At present, no standard detection method for cephalosporin C residues in cephalosporin residues exists at home and abroad, the pretreatment steps reported by the existing data are very complicated, repeated organic reagent extraction is needed, or a solid phase extraction device is used for purification, so that the sample pretreatment cost is increased, a high performance liquid chromatograph is usually adopted and an ultraviolet detector is configured for detection, but the molar absorption coefficient of the cephalosporin C is not high enough, so that the detection method cannot meet the requirement of quickly detecting the low content of the cephalosporin C in the cephalosporin residues.
Disclosure of Invention
In order to solve the problems, the invention provides a method for detecting cephalosporin C in cephalosporin residues, which comprises the following steps:
a. preparation of a standard solution: adding water into a cephalosporin C standard substance to prepare a standard substance solution;
b. preparing a test solution: taking a sample to be tested, adding water, mixing uniformly, carrying out vortex and centrifugation, taking supernate, and filtering to obtain a test sample solution;
c. respectively sucking the standard solution and the test solution, and injecting into an ultra-high performance liquid chromatography-triple quadrupole tandem mass spectrometer;
the chromatographic conditions are as follows: a chromatographic column: octadecylsilane chemically bonded silica is used as a filling agent; mobile phase: methanol and 0.1% formic acid in a volume ratio of 10: 90;
the mass spectrum conditions are as follows: an ionization mode: electrospray positive ions; scanning mode: multiple Reaction Monitoring (MRM).
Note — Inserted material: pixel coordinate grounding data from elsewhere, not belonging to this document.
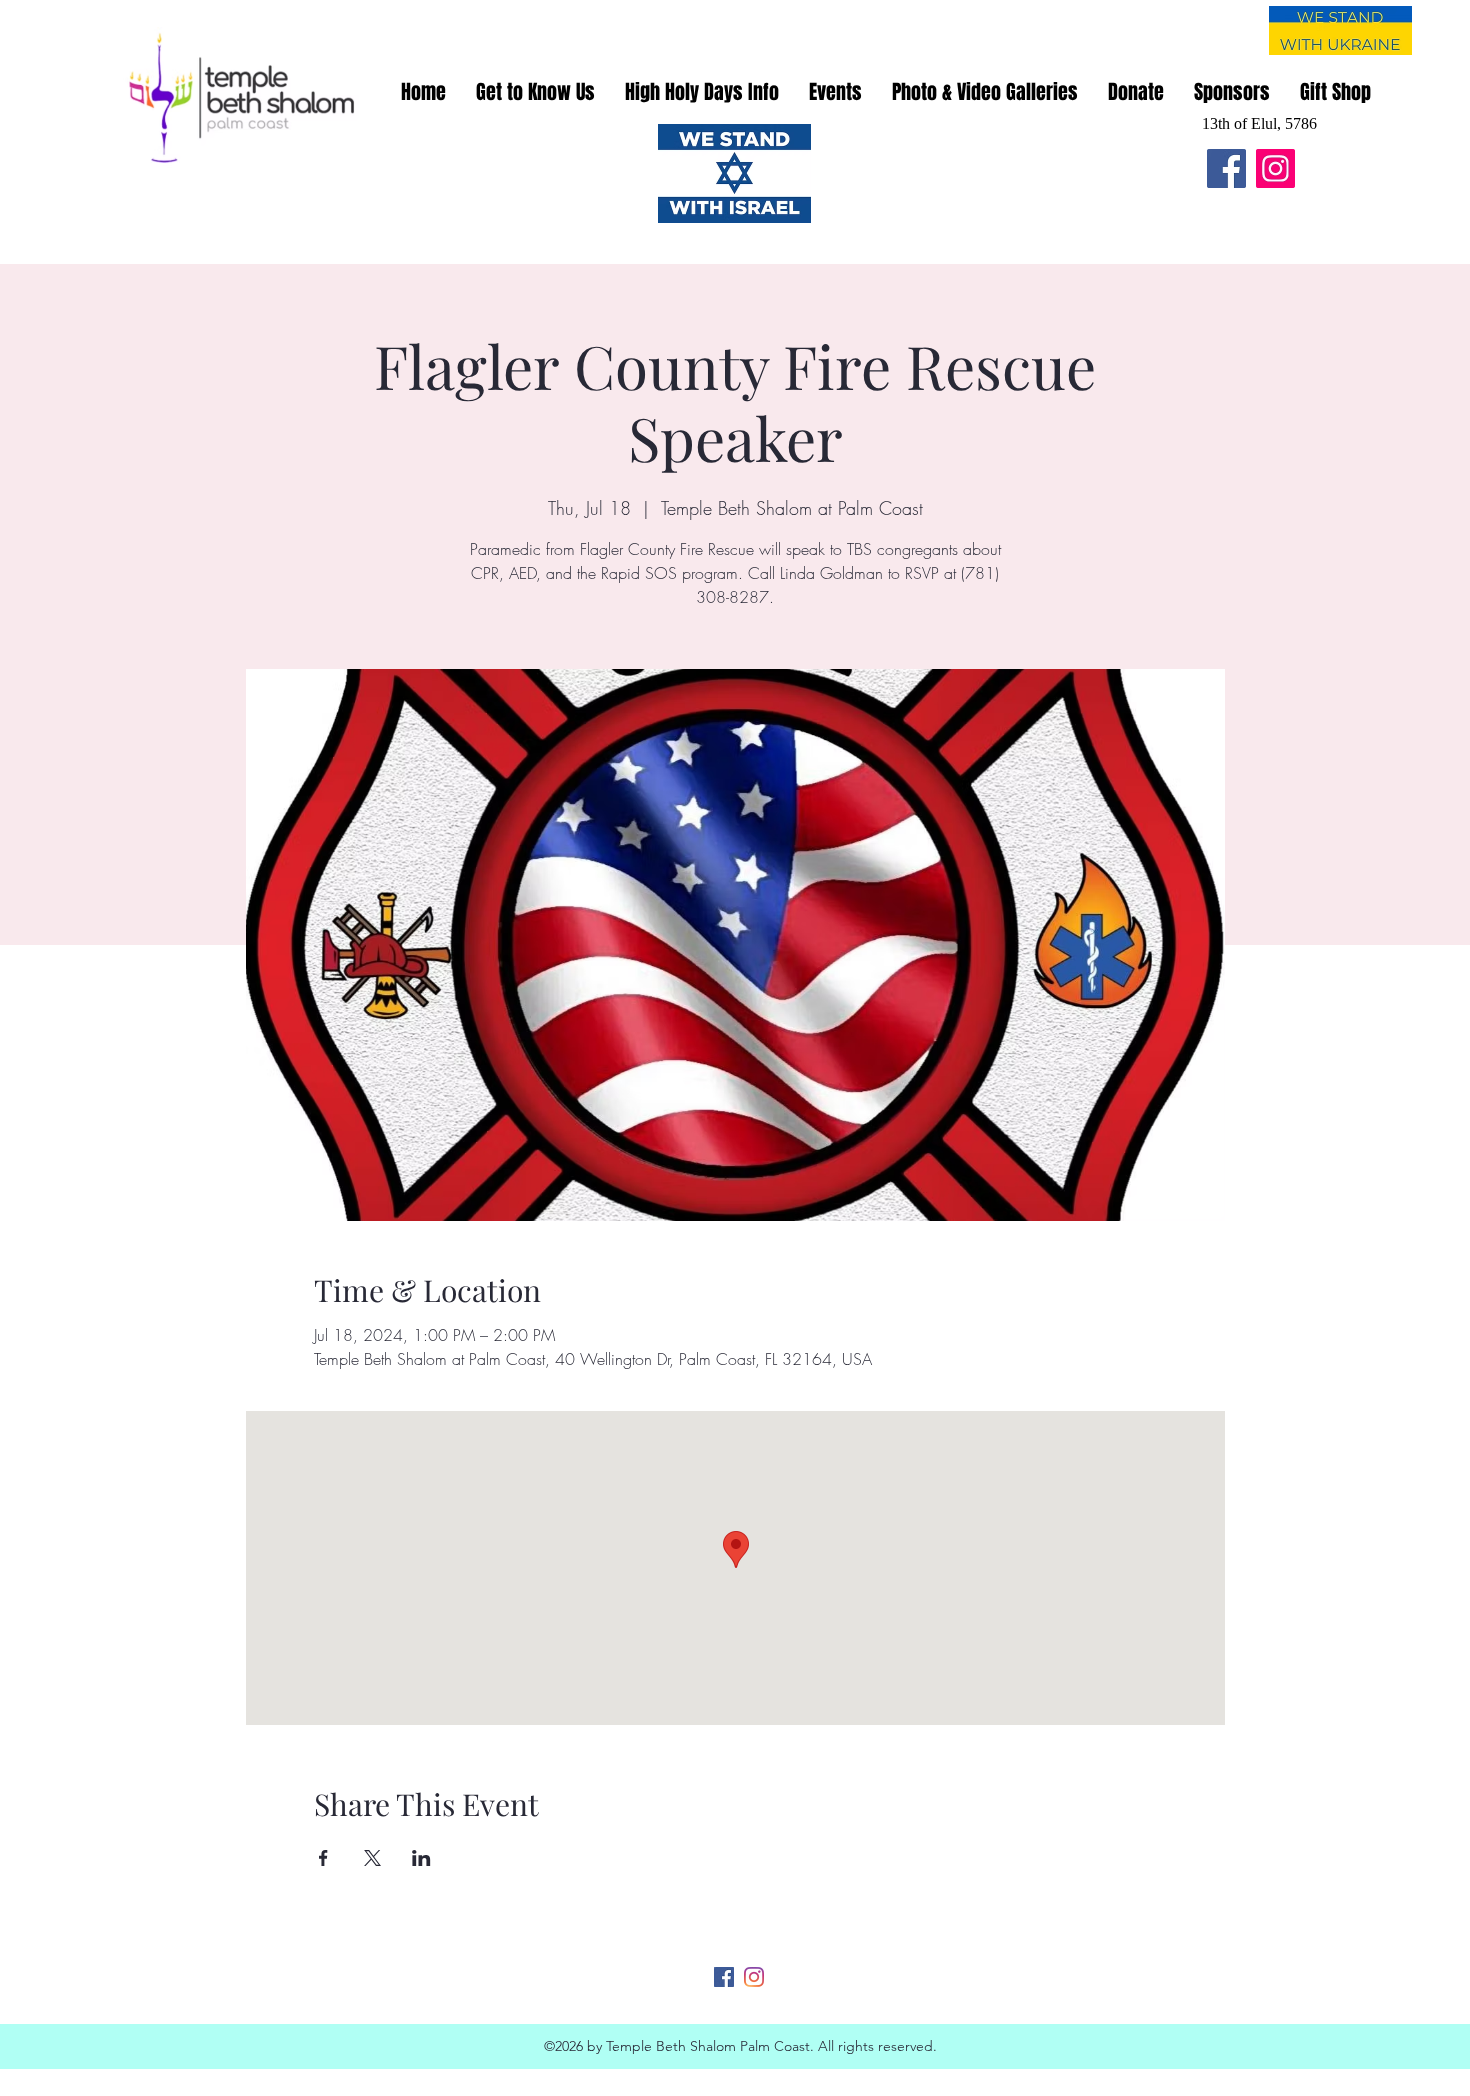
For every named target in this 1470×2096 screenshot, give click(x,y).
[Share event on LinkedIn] (421, 1858)
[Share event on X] (372, 1858)
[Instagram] (1275, 168)
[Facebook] (1226, 168)
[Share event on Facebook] (323, 1858)
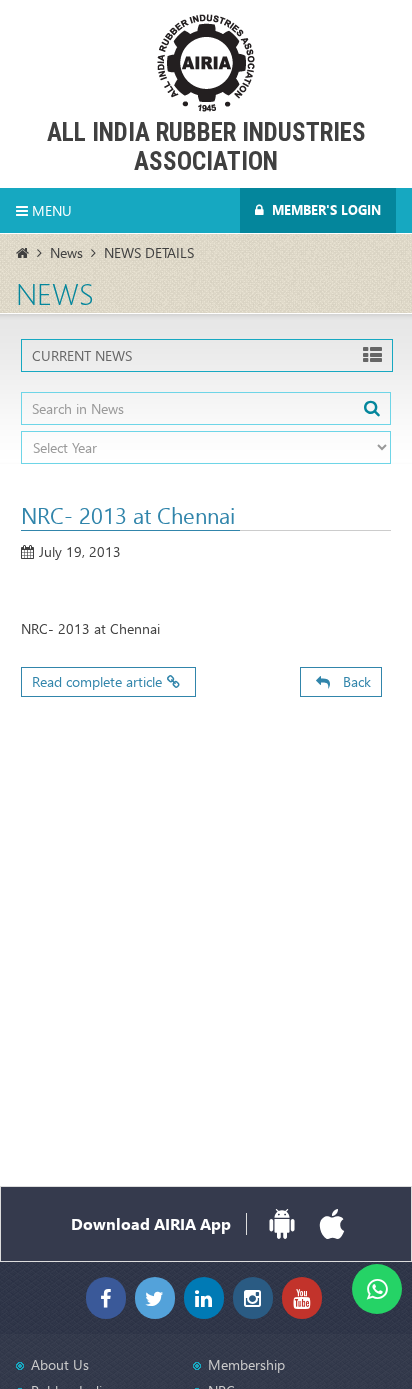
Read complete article (97, 681)
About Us (60, 1364)
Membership (246, 1364)
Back (353, 681)
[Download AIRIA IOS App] (332, 1224)
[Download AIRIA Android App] (282, 1224)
Further, the mass volume ratio of the sample to be detected in the step b to water is 0.5-1.5 g:10ml, preferably 1g:10 ml; and/or the water of step a) and step b) is deionized water.
Further, the preparation process of the standard solution in the step a is carried out in an ice box, and the prepared standard solution is detected in time or placed in a refrigerator at 4 ℃ to be detected; and c, the preparation process of the test solution in the step b is carried out in an ice box, and the prepared test solution is detected in time or placed in a refrigerator at 4 ℃ to be detected.
Further, after uniformly mixing, performing vortex oscillation for 3-10 min, preferably for 5 min; the centrifugal speed is 2000-5000 rpm/min, the time is 5-20 min, the preferred speed is 4000rpm/min, and the time is 10 min; the filtration is carried out by using a 0.22 mu m inorganic microporous filter membrane.
Further, the chromatographic column of the chromatographic conditions of the step C) is a Waters-C18 column with the specification of 2.1X 50mm and 1.7 μm; the sample amount is 1-25 μ L, preferably 10 μ L; the column temperature is 20-45 DEG CPreferably 35 ℃; the flow rate is 0.1-0.3 mL/min-1Preferably 0.25mL/min-1
Further, the ion source temperature of the mass spectrum condition of step c) is 150 ℃; the temperature of the desolvation gas is 450 ℃; the flow rate of the desolventizing agent is 650L/h; the spraying voltage is 3.2 kv; the voltage of the taper hole is 24V; the collision voltage is 18V; the parent ion m/z was scanned at 416.09, the quantifier ion m/z was 142.99, and the quantifier ion m/z was 184.99.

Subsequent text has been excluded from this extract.